152,933 residents · Missouri
Real talk: Dive into Kansas's numbers: cost index 83 (28 points below national average), rent $1,418/month, income $67,449, and a home price of $245,199. The city's cost profile isn't flat — Housing is the cheapest category at 83, while Healthcare runs 97. With 152,933 residents, it balances mid-size city convenience with manageable costs (not adjusted for inflation, but still telling).
120,922 residents · Missouri
Why Independence ranks #3: the numbers tell a clear story. At 77 on the cost index, residents save roughly 34% less than the typical American. Rent sits at $1,313/month — for better or worse — while the median household pulls in $59,480/year. The Housing category is particularly strong at 77, though Healthcare (95) lags behind.
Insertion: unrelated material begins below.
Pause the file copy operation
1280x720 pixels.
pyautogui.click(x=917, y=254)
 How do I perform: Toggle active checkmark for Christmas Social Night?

Home prices average $203,383 — $263,987 below the national median.
112,544 residents · Missouri
A closer look at Springfield: the cost index of 71 breaks down to a Housing index of 71 (strongest category) and a Healthcare index of 94 (weakest). Median rent is $1,209/month — 36% below the national median — while household income sits at $45,984, meaning locals spend about 32% of income on rent. That exceeds the recommended 30% threshold — affordability here depends on earning above the median (that's pre-tax, of course).
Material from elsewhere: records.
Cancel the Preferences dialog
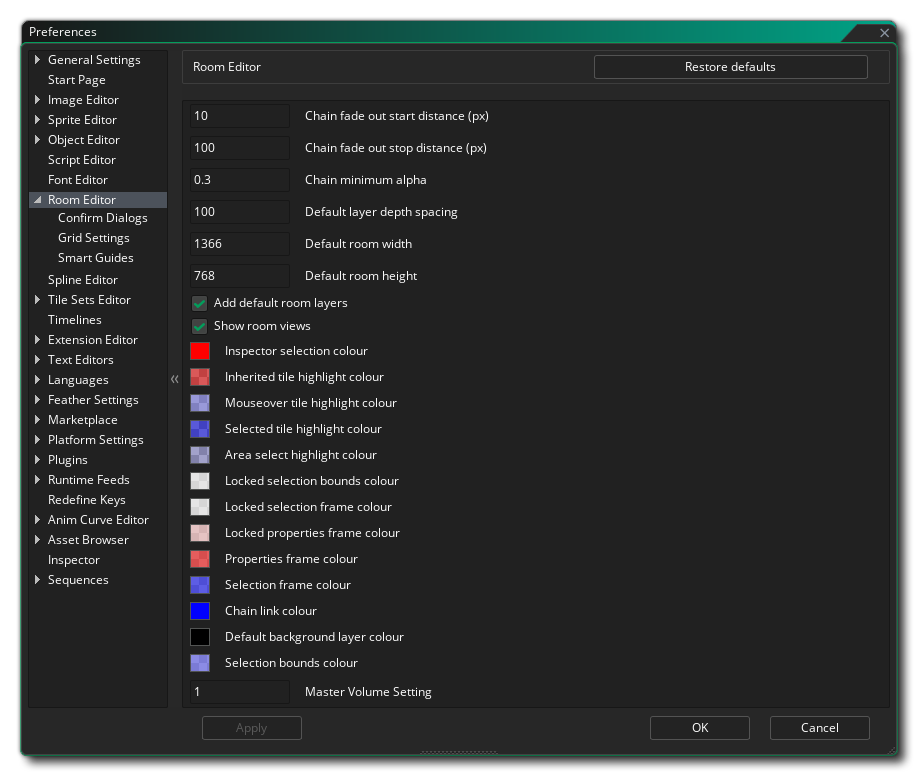Screen dimensions: 918x782 (820, 728)
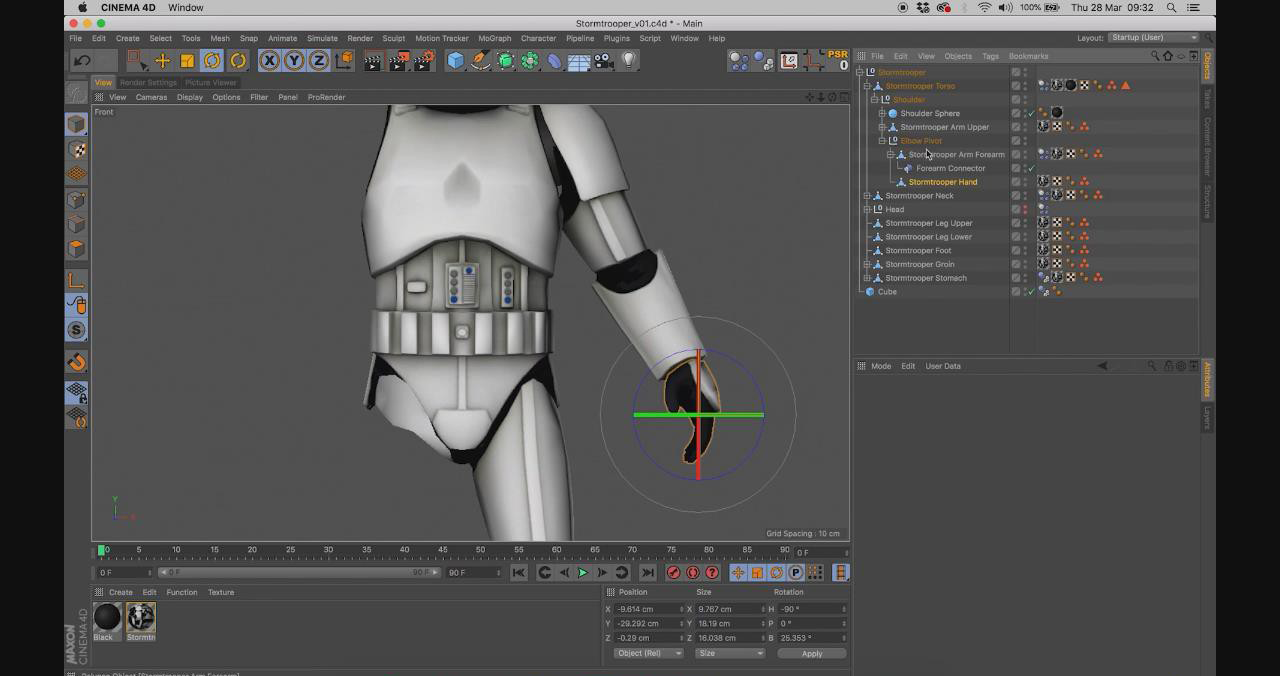Screen dimensions: 1280x676
Task: Click the Light bulb object icon
Action: point(628,61)
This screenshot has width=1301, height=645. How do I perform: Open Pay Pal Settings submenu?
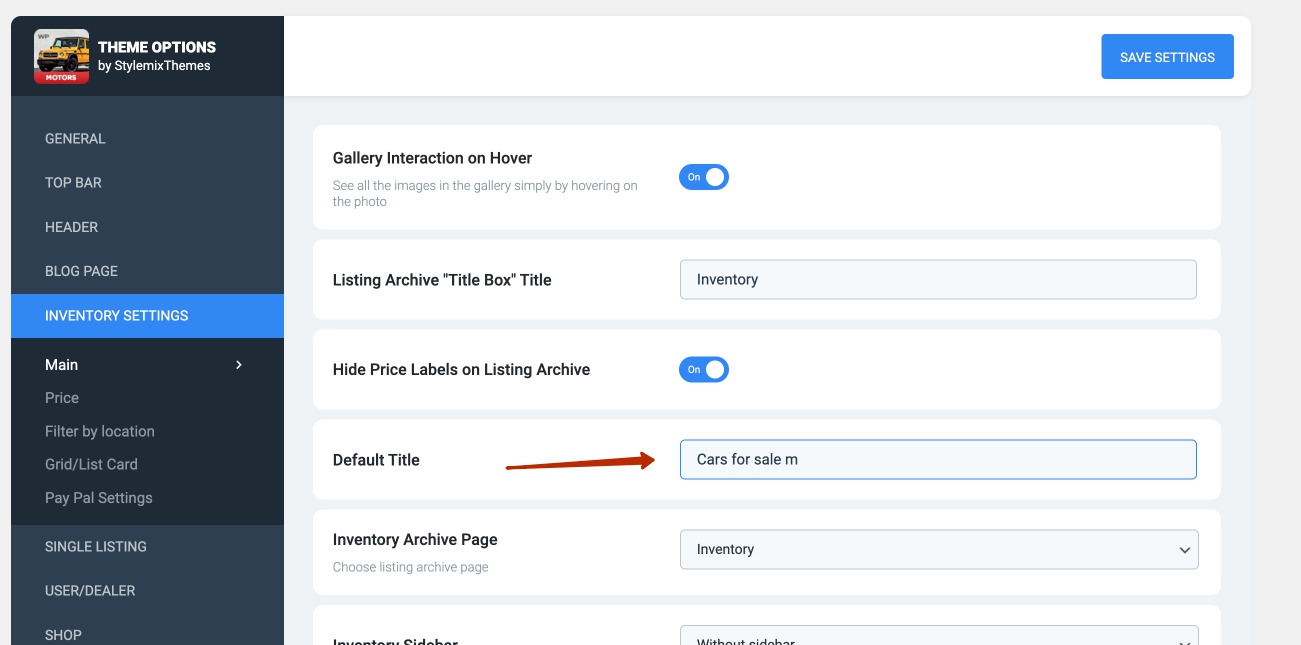(x=98, y=498)
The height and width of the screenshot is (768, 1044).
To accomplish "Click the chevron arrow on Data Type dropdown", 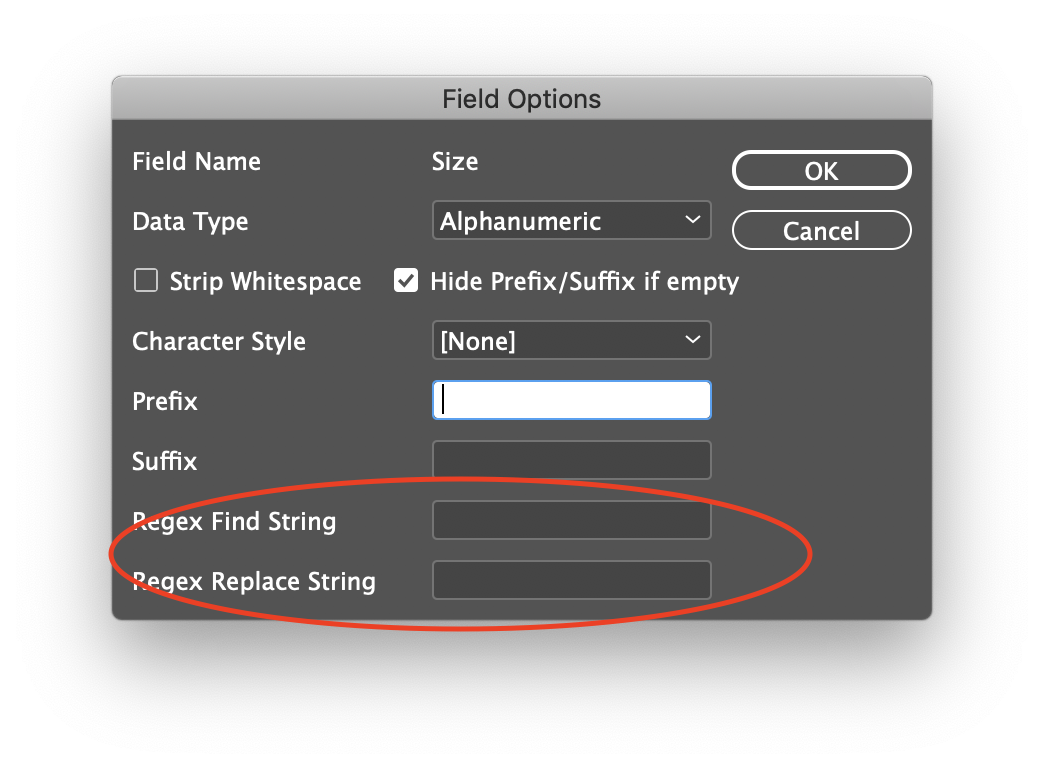I will tap(693, 220).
St Louis ranks #1 in Missouri for this analysis with a cost index of 77 and median income of $55,279.
St Louis scores highest for military veterans due to its below-average cost of living, median rent of $1,326/mo, and competitive median income of $55,279.
Our cost of living index uses real Zillow rent data as the foundation, indexed to 100 (national median). Sub-categories (housing, food, transport, utilities, healthcare) are derived from the overall index with regional adjustments. Data is updated monthly.
St Louis (ranked #1) has a cost index of 77 and rent of $1,326/mo, while Springfield (ranked #4) has a cost index of 71 and rent of $1,209/mo — a 6-point difference in cost of living.
City data is refreshed monthly from Census Bureau population estimates, Zillow rent and home price indices, BLS salary data, and Tax Foundation tax rates. Last updated: 2026.
The median 1-bedroom rent in St Louis is $1,326/month as of 2026, based on Zillow's Observed Rent Index. This is $569 below the national median of $1,895/month.
The median home price in St Louis is $179,917, which is 3.3× the local median income. That's within the standard 3.5× affordability rule for most local earners. The national median home price is $467,370.
Missouri has a 4.8% state income tax rate. Combined state and local sales tax averages 8.335%, and the effective property tax rate is 0.88%.
This ranking was generated using data current as of early 2026. Population and income data comes from the Census Bureau's American Community Survey (5-year estimates). Rent and home price data is from Zillow's monthly releases. Tax rates are from the Tax Foundation's 2025 edition. Rankings are refreshed monthly.